What needs to be done: The reply should contain only the lines from the start of the records through the line with "Task: Click collapsed", reproduced verbatim and without pictures.

Data to process:
-------------------------
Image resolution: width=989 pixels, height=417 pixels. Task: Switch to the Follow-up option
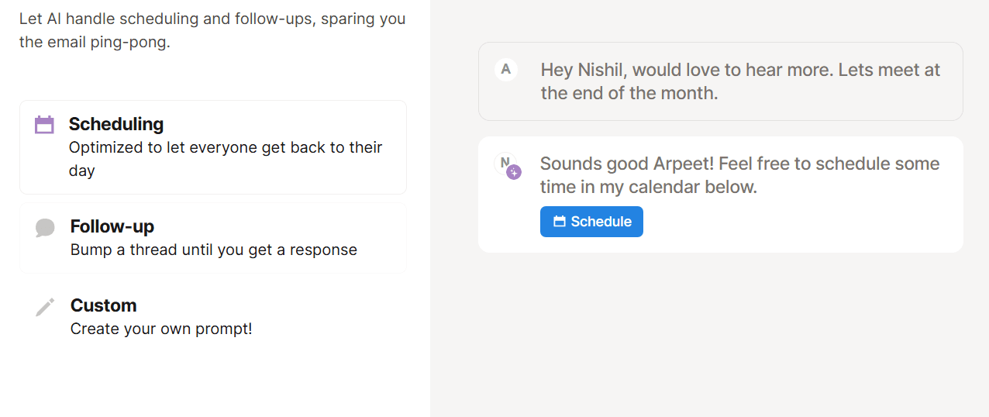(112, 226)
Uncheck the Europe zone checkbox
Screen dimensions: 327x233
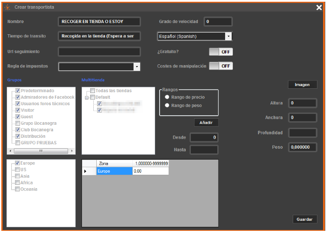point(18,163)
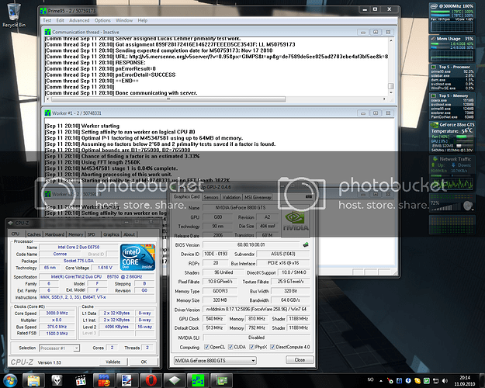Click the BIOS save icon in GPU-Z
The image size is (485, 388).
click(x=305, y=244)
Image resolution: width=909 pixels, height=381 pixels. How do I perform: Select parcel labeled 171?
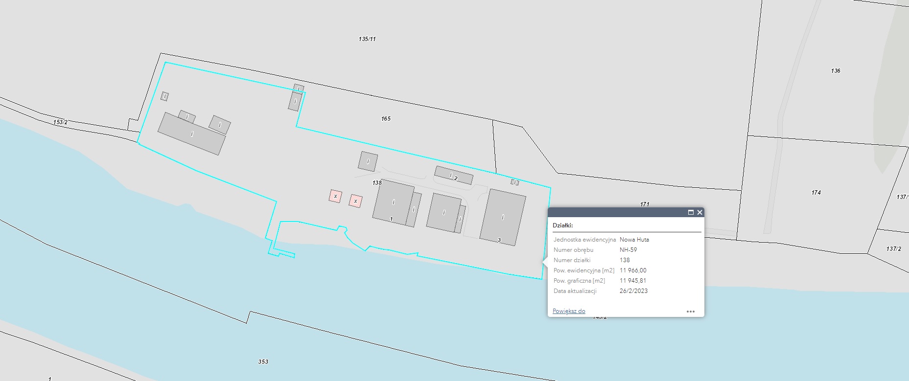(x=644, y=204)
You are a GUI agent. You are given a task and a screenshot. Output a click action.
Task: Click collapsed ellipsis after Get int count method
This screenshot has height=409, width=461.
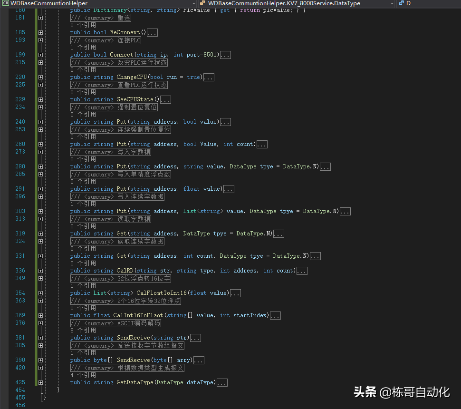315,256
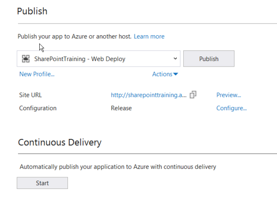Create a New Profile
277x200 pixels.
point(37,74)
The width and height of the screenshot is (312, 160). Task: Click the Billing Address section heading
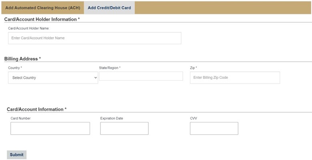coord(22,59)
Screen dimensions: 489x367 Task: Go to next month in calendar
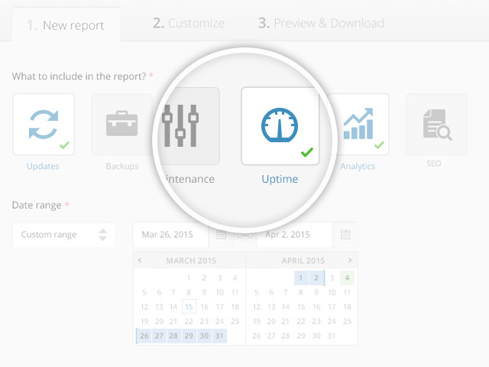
-------------------------
Written solution:
Image resolution: width=989 pixels, height=417 pixels. Task: Switch to the Follow-up option
(112, 226)
Uncheck the Europe zone checkbox
Screen dimensions: 327x233
point(18,163)
Click the BIOS save icon in GPU-Z
The image size is (485, 388).
click(x=305, y=244)
Image resolution: width=909 pixels, height=381 pixels. How do I perform: Select parcel labeled 171?
(x=644, y=204)
You are a GUI agent. You are given a task and a screenshot. Output a click action.
Task: Click collapsed ellipsis after Get int count method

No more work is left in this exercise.